Re: Proposal: Searching XML from Alan Kent on 2002-04-22 (www-zig@w3.org from April 2002)

From: Alan Kent <ajk@mds.rmit.edu.au>
Date: Mon, 22 Apr 2002 11:42:54 +1000
To: Liam Quin <liam@w3.org>, www-zig@w3.org
Message-ID: <20020422114253.H23301@io.mds.rmit.edu.au>
On Sat, Apr 20, 2002 at 11:27:15PM +0100, Robert Sanderson wrote:
> Yep.  We'd implement it for sure.  On the other hand, the practical 
> advantages of it aren't as high as you might expect. Unless you know what 
> the data is like, you can't really send a sensible XPATH search. 
> If without prior knowledge of the database, you can't send a useful XPATH 
> search, then you might as well just configure enumerated access points.
> (Which is what we do now, mapped to XPATH (almost) in the configfile)

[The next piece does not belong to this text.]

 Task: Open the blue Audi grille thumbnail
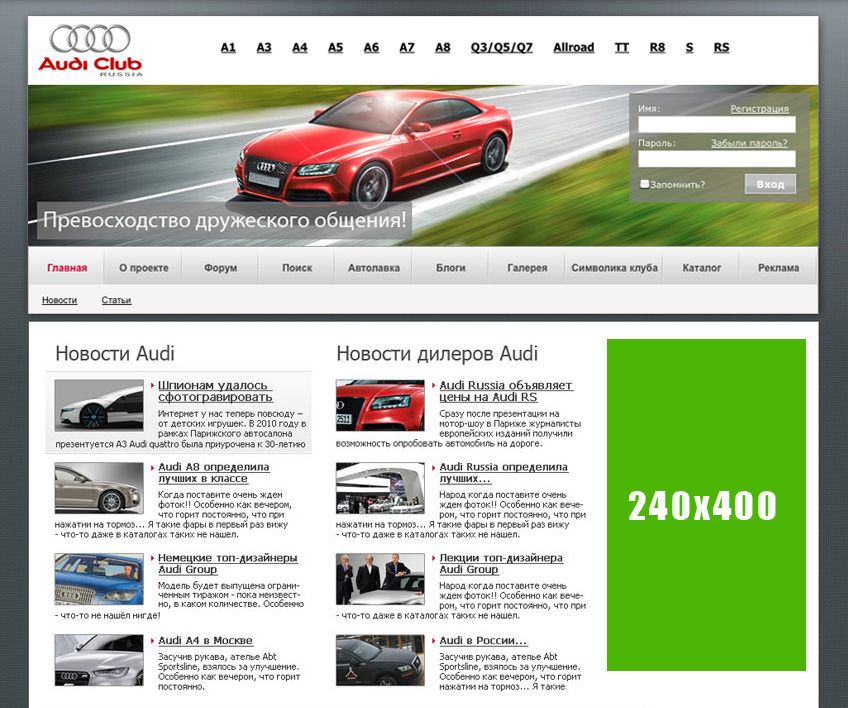click(98, 579)
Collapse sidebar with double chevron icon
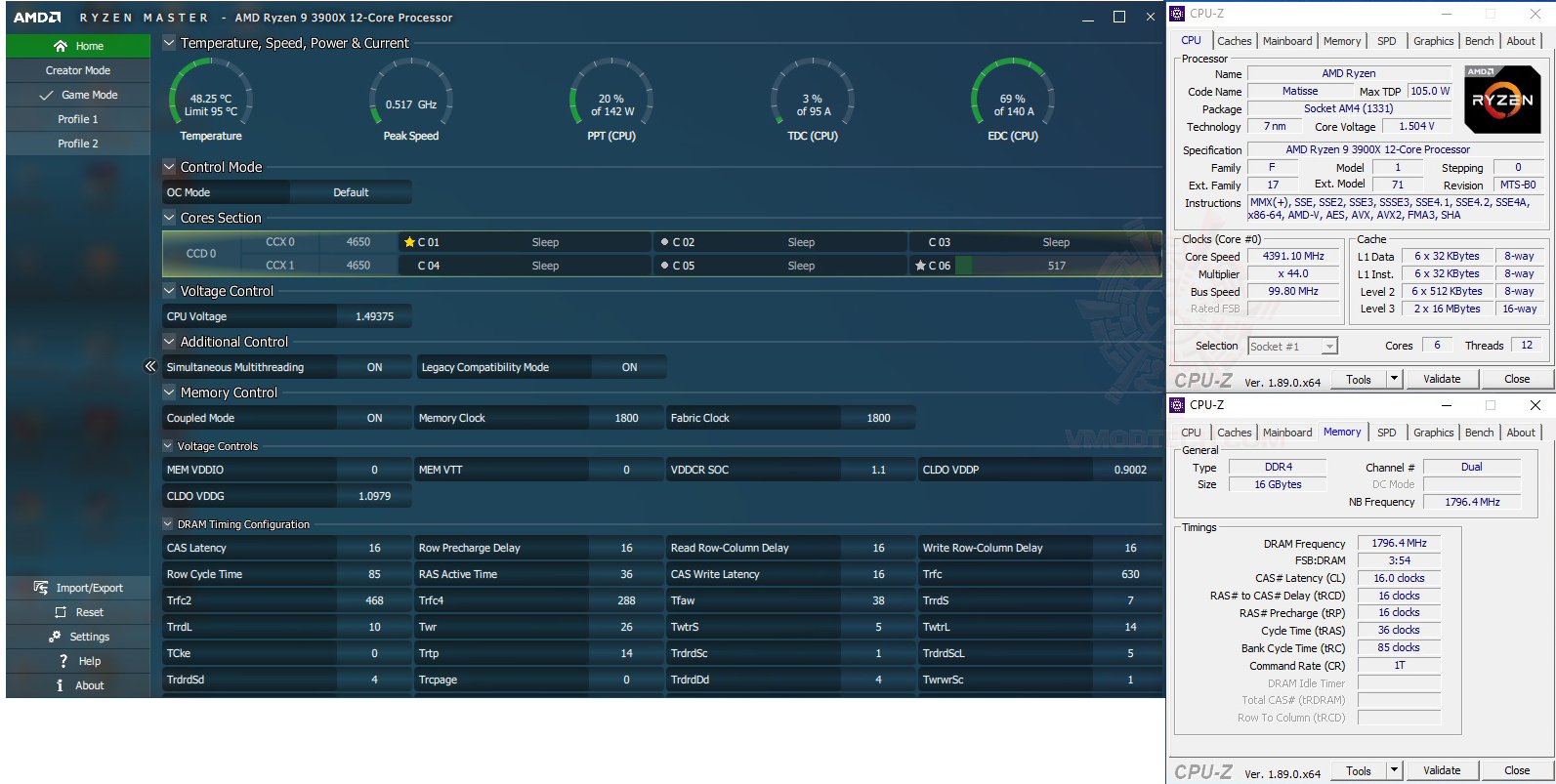1556x784 pixels. (150, 367)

We have thought about how to include XPATH queries a number of times.
Here is our thoughts on it (which overlaps with what other people have
posted).

We actually allow more than one lump of XML in a single record
(You can have multiple GRS-1 fields in one record holding XML).
So one approach proposed internally was to allow *within* an
attribute, an XPATH expression to be specified. That is, have
a special query term format (EXTERNAL is in there after all as
a query term) that searched an XPATH expression within a single
attribute. That way separate attributes can be bound to the separate
XML fields.

But I agree with the problems raised by others. XPATH has a quite
different model to querying than Z39.50. You can do joins. You can
specify the top node for a query which is different from the root
node of the parse tree (so one document may be split into lots
of little fragments). One work around was to say 'XPATH is only
used to determine if the record matches'. This kept it within
the Z39.50 model.

But the real problem we had was a conceptual one. As others have
said also, Z39.50 abstracts the query model from the physical
representation. To me this is fundamental to the protocol.
Its the differentiating factor. As soon as you tie queries to
the physical data format, its a big step away from this abstraction
model.

But there is a way to maintain the current model. This is for there
to be an abstract XML structure that is defined as a part of the
abstract record structure. This XML structure does not have to be
the same as the physical representation of the data. (In practical
terms, you can think of an XSLT stylesheet converting the underlying
physical representation to the publically agreed to logical
representation for querying on.) Queries are expressed on the logical
XML structure. If it matches, the underlying record is returned.
This keeps the current Z39.50 separation intact.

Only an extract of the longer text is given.